目的：表型分析是利用电子健康记录（EHR）进行健康观察研究的一项核心任务。开发准确的算法需要领域专家的大量投入，涉及广泛的文献综述和证据合成。这一繁琐的过程限制了可扩展性，延误了知识发现。我们研究了利用大型语言模型（LLM）通过生成高质量算法草案来提高 EHR 表型分析效率的潜力：我们在 2023 年 10 月向 ChatGPT、Claude 2 和 Bard 的四个 LLM-GPT-4 和 GPT-3.5，要求它们为三种表型（即 2 型糖尿病、痴呆症和甲状腺功能减退症）生成符合通用数据模型 (CDM) 的 SQL 查询形式的可执行表型算法。三位表型鉴定专家根据几个关键指标对返回的算法进行了评估。我们进一步实施了评级最高的算法，并将它们与电子病历和基因组学（eMERGE）网络中经临床医生验证的表型算法进行了比较：结果：与克劳德2和巴德相比，GPT-4和GPT-3.5在指令遵循、算法逻辑和SQL可执行性方面的专家总体评价得分明显更高。虽然GPT-4和GPT-3.5能有效识别相关的临床概念，但它们在用适当的逻辑组织表型标准方面表现出不成熟的能力，导致表型算法要么限制性过强（召回率低），要么过于宽泛（阳性预测值低）：结论：GPT 3.5 和 4 版本能够通过识别与 CDM 一致的相关临床标准来起草表型分析算法。然而，评估和进一步完善生成的算法仍需要信息学方面的专业知识和临床经验。
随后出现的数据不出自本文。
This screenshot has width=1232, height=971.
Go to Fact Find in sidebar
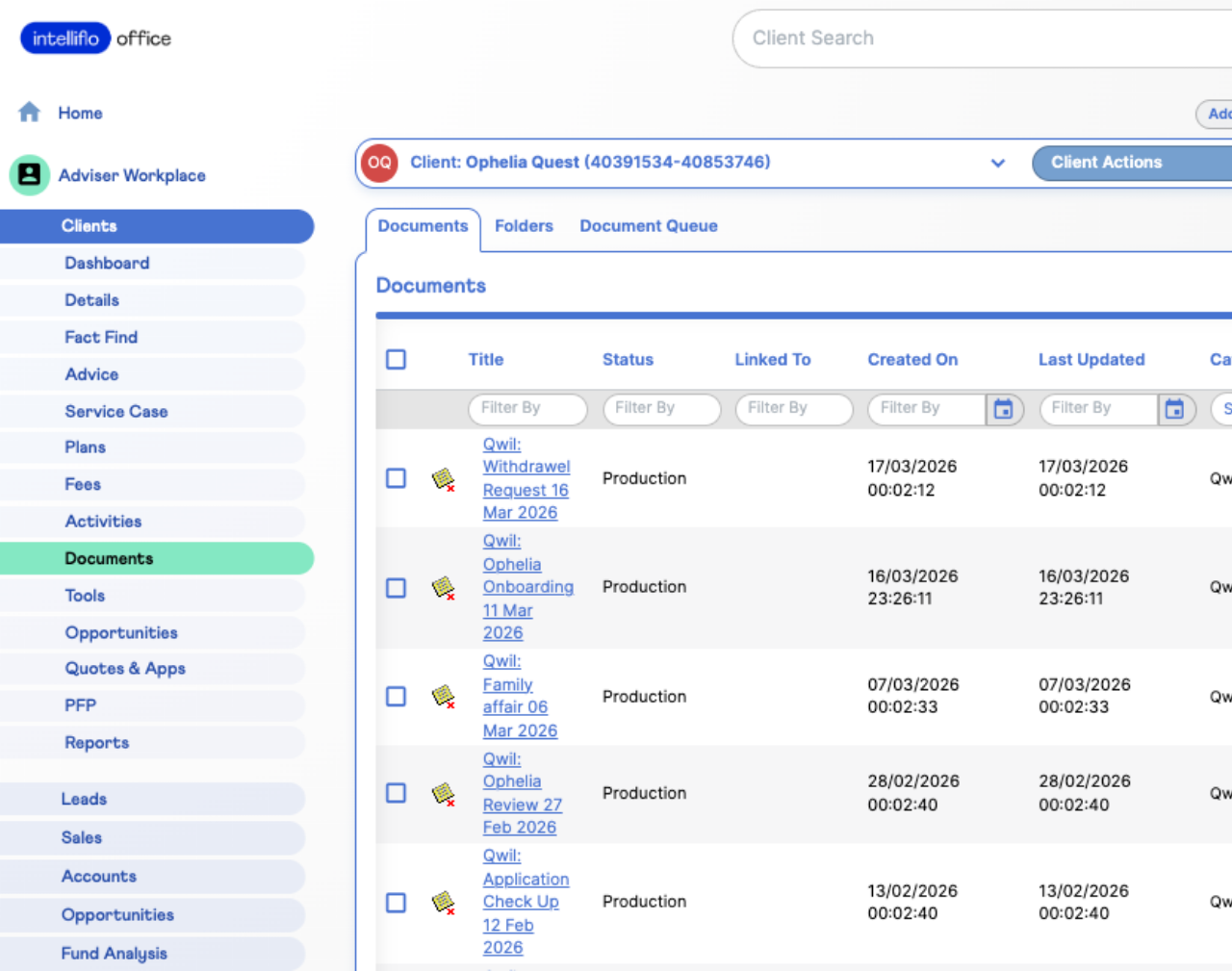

本文章由计算机程序翻译，如有差异，请以英文原文为准。

查看原文

微信好友朋友圈 QQ好友复制链接

本刊更多论文

Large language models facilitate the generation of electronic health record phenotyping algorithms.

Objectives: Phenotyping is a core task in observational health research utilizing electronic health records (EHRs). Developing an accurate algorithm demands substantial input from domain experts, involving extensive literature review and evidence synthesis. This burdensome process limits scalability and delays knowledge discovery. We investigate the potential for leveraging large language models (LLMs) to enhance the efficiency of EHR phenotyping by generating high-quality algorithm drafts.

Materials and methods: We prompted four LLMs-GPT-4 and GPT-3.5 of ChatGPT, Claude 2, and Bard-in October 2023, asking them to generate executable phenotyping algorithms in the form of SQL queries adhering to a common data model (CDM) for three phenotypes (ie, type 2 diabetes mellitus, dementia, and hypothyroidism). Three phenotyping experts evaluated the returned algorithms across several critical metrics. We further implemented the top-rated algorithms and compared them against clinician-validated phenotyping algorithms from the Electronic Medical Records and Genomics (eMERGE) network.

Results: GPT-4 and GPT-3.5 exhibited significantly higher overall expert evaluation scores in instruction following, algorithmic logic, and SQL executability, when compared to Claude 2 and Bard. Although GPT-4 and GPT-3.5 effectively identified relevant clinical concepts, they exhibited immature capability in organizing phenotyping criteria with the proper logic, leading to phenotyping algorithms that were either excessively restrictive (with low recall) or overly broad (with low positive predictive values).

Conclusion: GPT versions 3.5 and 4 are capable of drafting phenotyping algorithms by identifying relevant clinical criteria aligned with a CDM. However, expertise in informatics and clinical experience is still required to assess and further refine generated algorithms.

求助全文

通过发布文献求助，成功后即可免费获取论文全文。去求助

来源期刊

Journal of the American Medical Informatics Association 医学-计算机：跨学科应用

CiteScore

14.50

自引率

7.80%

发文量

230

审稿时长

3-8 weeks

期刊介绍： JAMIA is AMIA''s premier peer-reviewed journal for biomedical and health informatics. Covering the full spectrum of activities in the field, JAMIA includes informatics articles in the areas of clinical care, clinical research, translational science, implementation science, imaging, education, consumer health, public health, and policy. JAMIA''s articles describe innovative informatics research and systems that help to advance biomedical science and to promote health. Case reports, perspectives and reviews also help readers stay connected with the most important informatics developments in implementation, policy and education.